Wie steht es in diesem Zusammenhang um den Schutz der Umwelt und der Ressourcen?
Ich vermute, daß unsere Naturschätze immer weniger begehrt sein werden. Wir haben immer weniger zu exportieren in einer Welt, die auf einer Wirtschaft des Wertes und nicht des Volumens gründet. Es kann gut sein, daß die Welt der direkten Kommunikation, der globalen Wirtschaft auf Lateinamerika verzichten kann. Deshalb glaube ich, daß wir uns mit unseren Naturschätzen am Ende auf uns selber besinnen und die Fähigkeit und den politischen Willen entwickeln müssen, uns selbst zu organisieren und unsere eigenen Probleme zu lösen. Das ist, so glaube ich, das Wichtigste für Lateinamerika.
Was also kann man aus den 500 Jahren seit der Entdeckung Amerikas lernen?
Man kann daraus lernen, daß eine kontinuierliche, starke, kreative Kultur die Grundlage für die Umwandlung extrem schwacher, wenig repräsentativer, wirtschaftlicher und politischer Strukturen sein muß - gerade weil jene nichts mit der in den 500 zurückliegenden Jahren entstandenen Kultur und Gesellschaft zu tun haben.
Ist es ein Zufall, daß gerade jetzt die katholische Amtskirche die Theologie der Befreiung in den Hintergrund drängt und zu alten, starren Zeiten zurückkehren will?
Nein.
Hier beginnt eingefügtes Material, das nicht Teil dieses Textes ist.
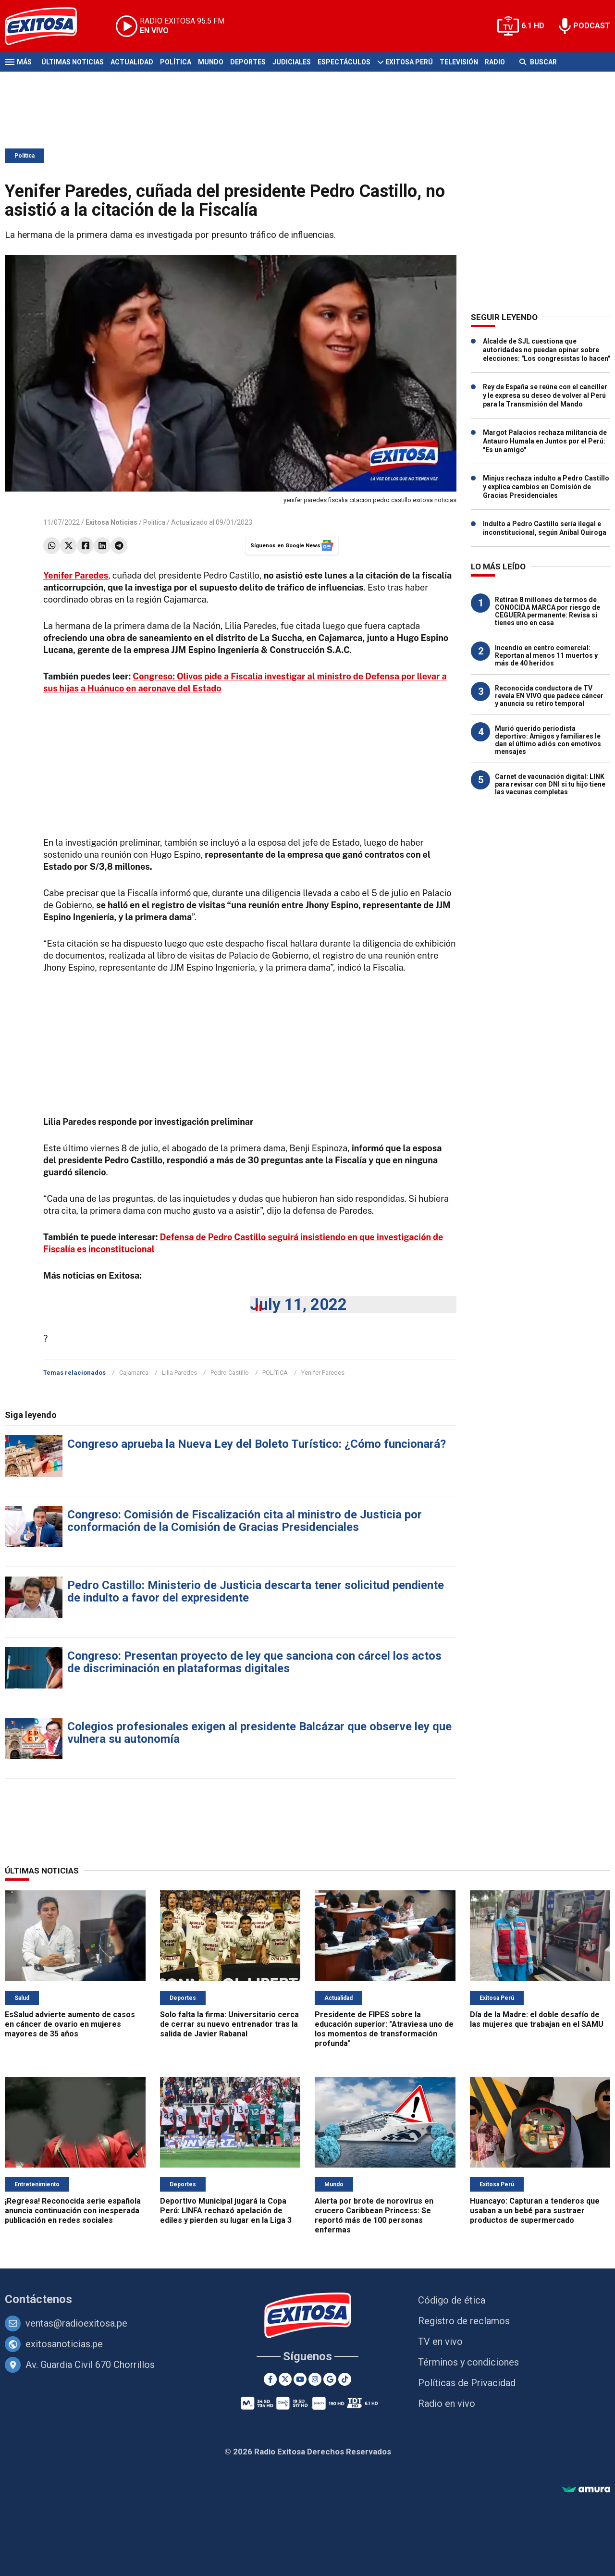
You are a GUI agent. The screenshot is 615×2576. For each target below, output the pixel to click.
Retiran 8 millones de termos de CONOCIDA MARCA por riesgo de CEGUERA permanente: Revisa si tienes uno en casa (547, 611)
Ich glaube aber nicht, daß sich diese Kirchenpolitik in vornehmlich urbanen, modernen, widersprüchlichen Gesellschaften halten kann, in denen man gelernt hat, freiere sexuelle Beziehungen zu haben, das Thema ''Scheidung'' von kaum jemandem noch rückgängig gemacht werden kann, die Abtreibung ein Recht darstellt, das in den nächsten Jahren eingeführt werden muß. All das sind Schläge für die traditionelle Kirche. Es gibt aber auch eine andere katholische Kultur mit anderen kirchlichen Werten. Diese müssen eingesetzt werden, auch gegen kirchliche Hierarchien.
Die fünften Jahrhundertfeiern - es scheint, man weiß nicht so recht, wie man feiern soll. Ist es das schlechte Gewissen der Erben der Eroberer gegenüber den Ureinwohnern, das die Festlaune dämpft?
Ich glaube, daß die Eroberung noch nicht abgeschlossen ist. Und die schlimmsten Henker der Indianer sind wir, die modernen Lateinamerikaner des Jahres 1992. Ich glaube, daß die Lage des Ureinwohners selbst unter der spanischen Krone besser war als in der späteren, heutigen, der unabhängigen, republikanischen Ära Lateinamerikas, wo im Namen des Fortschritts, des Marktkapitalismus das zerstört wurde und wird, was die spanische Krone immerhin noch hat schützen können: die gesetzlichen Grundlagen der Regelung der Landwirtschaft, den Besitz von Wasser, Land und Wald seitens der Indianer.
Das indianische Erbe
Das Problem der Eroberung ist also weiter existent. Es stellt uns alle vor die Frage des künftigen Zusammenlebens mit den Indianern. Wie sichern wir das Überleben der großen Werte der indianischen Kultur: die Autonomie, die Riten, den Sinn des Todes, des Mysteriums, den Atavismus, die Phantasie? Das Problem der Eroberung ist weiterhin sehr gegenwärtig in allen lateinamerikanischen Ländern, die noch eine indianische Urbevölkerung haben.